Mum (Jennifer Garner) comes close to losing her career; dad (Steve Carell) crashes and burns at a job interview. His older brother loses his girlfriend on the eve of the Prom; his older sister loses her voice on the opening night of the school musical. And things just slide from there into raucously funny but family friendly exploration of just how bad a day can get. But this is a Disney film and so, of course, there will be a moral wrap up to consider.
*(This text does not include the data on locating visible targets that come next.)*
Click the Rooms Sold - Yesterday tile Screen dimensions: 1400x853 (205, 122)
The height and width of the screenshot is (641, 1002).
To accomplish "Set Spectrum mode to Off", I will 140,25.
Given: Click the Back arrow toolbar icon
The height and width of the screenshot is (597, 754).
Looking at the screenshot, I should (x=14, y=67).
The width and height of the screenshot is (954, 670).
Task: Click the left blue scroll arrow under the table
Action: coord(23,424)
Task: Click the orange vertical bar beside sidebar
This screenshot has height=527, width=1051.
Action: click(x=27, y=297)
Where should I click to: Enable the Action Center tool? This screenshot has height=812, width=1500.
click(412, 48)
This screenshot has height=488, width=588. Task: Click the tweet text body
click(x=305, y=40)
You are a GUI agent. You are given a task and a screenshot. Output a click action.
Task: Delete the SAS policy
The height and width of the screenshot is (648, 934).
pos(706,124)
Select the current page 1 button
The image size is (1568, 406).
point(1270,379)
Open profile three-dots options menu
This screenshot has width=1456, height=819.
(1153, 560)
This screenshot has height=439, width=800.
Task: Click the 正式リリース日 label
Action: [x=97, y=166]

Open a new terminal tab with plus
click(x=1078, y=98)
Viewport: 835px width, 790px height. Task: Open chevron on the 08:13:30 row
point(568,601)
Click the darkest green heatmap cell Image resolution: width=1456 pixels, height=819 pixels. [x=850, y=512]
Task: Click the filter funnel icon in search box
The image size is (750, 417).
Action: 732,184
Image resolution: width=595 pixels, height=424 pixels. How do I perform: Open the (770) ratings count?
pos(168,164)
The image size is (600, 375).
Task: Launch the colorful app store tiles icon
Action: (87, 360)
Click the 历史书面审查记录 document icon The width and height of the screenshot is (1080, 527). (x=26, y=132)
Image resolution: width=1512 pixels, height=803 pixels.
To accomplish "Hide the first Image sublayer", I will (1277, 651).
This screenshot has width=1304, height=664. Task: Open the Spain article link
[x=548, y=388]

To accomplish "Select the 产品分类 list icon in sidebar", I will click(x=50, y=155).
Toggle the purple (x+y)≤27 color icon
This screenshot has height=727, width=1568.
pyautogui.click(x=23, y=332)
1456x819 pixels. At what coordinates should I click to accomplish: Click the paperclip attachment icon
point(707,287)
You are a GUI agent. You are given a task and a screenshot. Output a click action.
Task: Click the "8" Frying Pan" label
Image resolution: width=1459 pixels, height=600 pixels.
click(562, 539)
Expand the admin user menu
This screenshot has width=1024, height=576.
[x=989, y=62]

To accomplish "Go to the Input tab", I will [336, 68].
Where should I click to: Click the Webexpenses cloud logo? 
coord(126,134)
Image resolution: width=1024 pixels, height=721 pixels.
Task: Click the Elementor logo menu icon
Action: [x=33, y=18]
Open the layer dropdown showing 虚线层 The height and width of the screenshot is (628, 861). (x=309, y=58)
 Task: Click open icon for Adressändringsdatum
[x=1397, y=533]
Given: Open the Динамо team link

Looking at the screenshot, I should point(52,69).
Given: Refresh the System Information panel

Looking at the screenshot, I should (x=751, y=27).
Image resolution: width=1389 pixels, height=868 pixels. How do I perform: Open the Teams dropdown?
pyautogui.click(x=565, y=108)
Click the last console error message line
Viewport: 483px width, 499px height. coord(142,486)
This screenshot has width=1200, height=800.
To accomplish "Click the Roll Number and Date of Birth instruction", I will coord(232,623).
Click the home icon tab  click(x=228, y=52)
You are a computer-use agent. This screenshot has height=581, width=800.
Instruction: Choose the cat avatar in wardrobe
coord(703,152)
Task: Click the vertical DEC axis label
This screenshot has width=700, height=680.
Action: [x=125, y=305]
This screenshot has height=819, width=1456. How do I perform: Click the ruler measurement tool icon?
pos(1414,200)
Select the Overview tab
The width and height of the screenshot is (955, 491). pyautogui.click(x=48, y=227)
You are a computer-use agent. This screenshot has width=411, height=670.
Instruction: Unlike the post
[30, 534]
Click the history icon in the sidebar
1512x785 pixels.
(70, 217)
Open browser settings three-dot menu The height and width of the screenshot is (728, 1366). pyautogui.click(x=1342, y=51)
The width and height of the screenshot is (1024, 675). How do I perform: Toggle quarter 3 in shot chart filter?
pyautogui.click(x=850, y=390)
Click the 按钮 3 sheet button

So what does the Mouse have to say about bad days?
Steve Carell provides the philosophical punching bag, proclaiming on several occasions, “You’re the captain of your ship – steer with positivity!” – and I’m glad that Disney takes this rampant positivism down, because it’s just not helpful for kids to believe the American Dream. Things will not work out if you just try harder; the world is full of real pain, inequality and sorrow and pretending otherwise doesn’t do anyone any favours. I think for that lesson alone it’s worth the price of a family ticket. But, as a Christian parent, I think I’m going to have to be doing some work with the Alexander’s more ‘balanced’ conclusion:
“You don’t always have to steer your ship with positivity. Some days are just bad. I think you’ve just got to own the bad days so you can enjoy the good days even more… This day I realised that the worst days are still not that bad if you’re surrounded by the ones you love.”
Count your blessings? Sure, that’s good advice. And loved ones will make up the balance? Well, that’s not so bad… so long as you have loved ones to turn to. But the really, really bad times are actually those when we feel most alone in our struggles. I think that’s why I’ll be taking the opportunity to remind my kids that no matter how tough things get, if you’ve joined God’s family, you’ll never be going through things alone. Not only will Jesus be with you every step of the way, our Father in Heaven has guaranteed that things will still work out for our best. Of course Alexander etc. finishes on a high note too, but I’ll take His promise over the movie’s blind luck any day of the week.